Иммунизация, нацеленная на усиление природной антиэрготипической регуляторной сети, впервые была применена в экспериментальных моделях для лечения аутоиммунных заболеваний [Lohse A.W., 1989, 1993, Mimran А., 2004, 2005], при которых было показано снижение антиэрготипического ответа [Hafler D.A., 1985, Mimran А., 2004]. Такое воздействие оказалось успешным. Так, введение антиэрготипических клеток или иммунизация самими эрготопами или полноразмерными последовательностями ДНК, кодирующими эти молекулы, контролировало такие аутоиммунные заболевания, как адьювантный артрит и экспериментальный аутоиммунный энцефаломиелит.

У человека стимуляция антиэрготипического ответа показана путем вакцинации антиген-реактивными Т-клетками при рассеянном склерозе, при котором отмечается его снижение [Hafler D.A., 1985, Correale J., 1997, Stinissen P., 1998, Zang Y.C., 2000]. Также стимуляция антиэрготипического ответа была получена у пациентов, страдающих диабетом I типа, при введении им пептида белка теплового шока 60 (HSP60) [Raz L, 2002, Huurman V.A., 2007].

Идея применения поликлональной Т-клеточной вакцины при атопическом дерматите заключалась в том, чтобы индуцировать именно антиэрготипический ответ, поскольку выявить антигенную специфичность клеток, участвующих в патогенезе АД, у большинства пациентов не удается. Феномен индукции антиэрготипического ответа путем введения поликлонально активированных Т-клеток ранее был показан только в эксперименте, поэтому не изучены возможные изменения клинических и иммунологических параметров больных в результате такой терапии.

ЦЕЛЬ ИССЛЕДОВАНИЯ:

Изучить изменения клинических и иммунологических параметров пациентов с аллергической и неаллергической формой атопического дерматита в процессе терапии активированными аутологичными Т-лимфоцитами.

ЗАДАЧИ ИССЛЕДОВАНИЯ:

  1. Сравнить клинические проявления аллергической и неаллергической формы атопического дерматита, используя шкалу для оценки тяжести клинических симптомов АД (SCORAD) и индекс качества жизни (DLQI).

  2. Исследовать особенности количественных и функциональных характеристик иммунной системы больных с аллергической и неаллергической формой атопического дерматита, включая оценку числа теломерных повторов ДНК иммунокомпетентных клеток, их линейные и активационные маркеры, продукцию регуляторных и эффекторных молекул (цитокинов, Н202 и иммуноглобулинов).

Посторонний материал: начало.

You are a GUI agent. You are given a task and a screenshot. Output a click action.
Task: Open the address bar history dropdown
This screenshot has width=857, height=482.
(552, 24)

  1. Исследовать фенотипические характеристики in vitro активированных аутологичных Т-клеток больных атопическим дерматитом, предназначенных для введения с целью иммунотерапии.

  1. Изучить переносимость и клиническую эффективность применения активированных аутологичных Т-лимфоцитов в лечении больных с аллергической и неаллергической формой атопического дерматита.

  2. В динамике оценить влияние иммунотерапии активированными аутологичными Т-лимфоцитами на количественные и функциональные параметры иммунной системы больных с аллергической и неаллергической формой атопического дерматита.

НАУЧНАЯ НОВИЗНА:

В результате выполнения работы были получены новые данные, характеризующие больных с аллергической и 'неаллергической формой атопического дерматита с точки зрения их общих и особенных свойств, клинических проявлений и иммунной системы.

Впервые показано, что при обеих формах заболевания наблюдаются изменения активности фагоцитоза, снижение количества NK-клеток, уменьшение числа теломерных повторов ДНК в субпопуляции CD4+ Т-лимфоцитов, повышение продукции лимфоцитами факторов ингибиции миграции в реакции ГЗТ и активация гуморального звена иммунной системы.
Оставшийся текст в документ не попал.